Foreclosure filings, default notices, scheduled auctions and bank repossessions decreased 15 percent decrease from the previous month and a 37 percent from a year ago according to RealtyTrac’s U.S. Foreclosure Market Report for November.
The 15 percent monthly decrease in November was the biggest month-over-month decrease since November 2010 when U.S. foreclosure activity plummeted 21 percent in one month following the revelation of the so-called robo-signing scandal in October 2010.
High-level findings from the report:
- A total of 52,826 U.S. properties started the foreclosure process for the first time in November, down 10 percent from the previous month and down 32 percent from a year ago to the lowest level since December 2005, when 49,236 U.S. properties started the foreclosure process.
- November foreclosure starts increased from a year ago in 15 states, including Pennsylvania (up 233 percent), Delaware (up 104 percent), Maryland (up 74 percent), Oregon (up 38 percent), and Connecticut (up 37 percent).
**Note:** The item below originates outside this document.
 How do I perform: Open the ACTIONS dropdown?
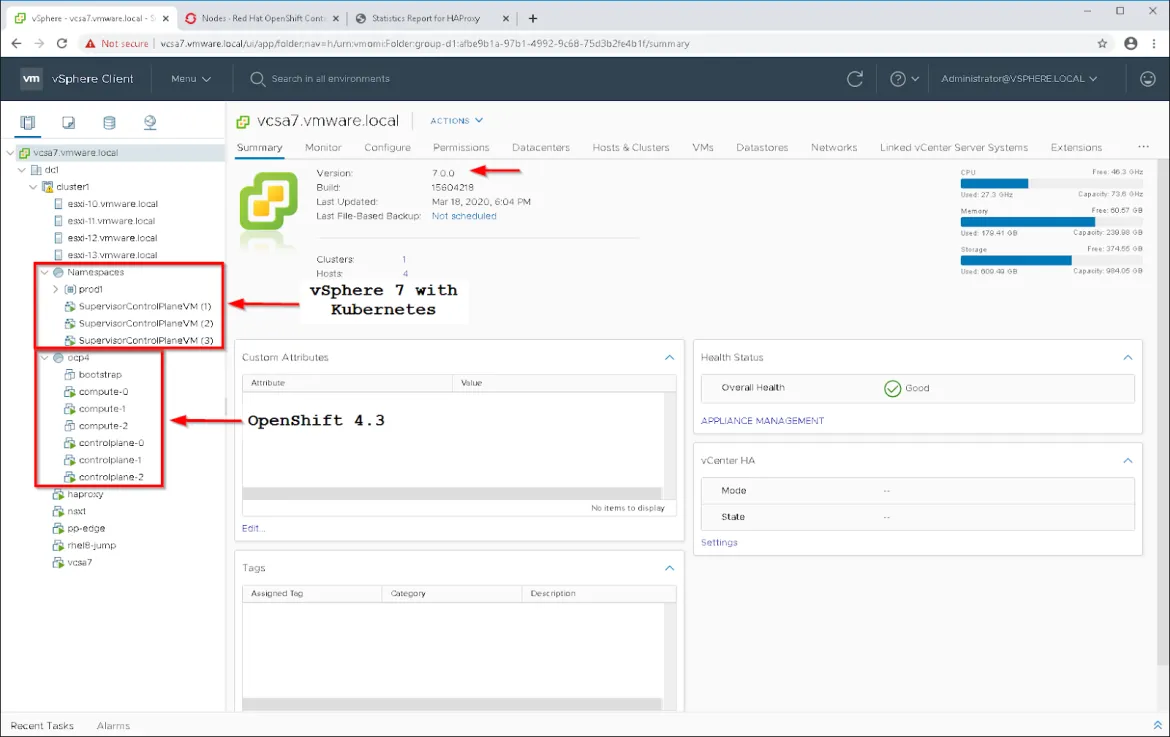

- There were a total of 30,461 U.S. bank repossessions (REO) in November, down 19 percent from the previous month and down 48 percent from a year ago to the lowest level since July 2007, a 76-month low.
- Only five states posted year-over-year increases in REOs: Delaware (179 percent increase), Maryland (41 percent increase), Connecticut (9 percent increase), Maine (6 percent increase) and Iowa (2 percent increase).
- Scheduled foreclosure auctions (which are foreclosure starts in some states) in November increased from a year ago in 19 states, including Oregon (726 percent increase), Massachusetts (217 percent increase), Utah (214 percent increase), Connecticut (199 percent increase), Delaware (104 percent increase) and New York (34 percent increase).
- States with the highest foreclosure rates were Florida, Delaware, Maryland, South Carolina and Illinois. Among metro areas with a population of 200,000 or more, those with the highest foreclosure rates were the Florida cities of Jacksonville, Miami, Port St. Lucie and Palm Bay, along with Rockford, Ill.
- Among the nation’s 20 largest metro areas, those with the highest foreclosure rates were in Miami, Tampa, Chicago, Riverside-San Bernardino in Southern California and Baltimore. Only three of the 20 largest metros posted annual increases in foreclosure activity: Baltimore (up 46 percent), Philadelphia (up 34 percent) and Washington, D.C. (up 6 percent).
“While some of the decrease in November can be attributed to seasonality, the depth and breadth of the decrease provides strong evidence that we are entering the ninth inning of this foreclosure crisis with the outcome all but guaranteed,” said Daren Blomquist, vice president at RealtyTrac. “While foreclosures will likely continue to stage a weak rally in certain markets next year as the last of the distress left over from the Great Recession is dealt with, it is highly unlikely that there will be a foreclosure comeback that poses any major threat to the solid housing recovery that has now taken hold.”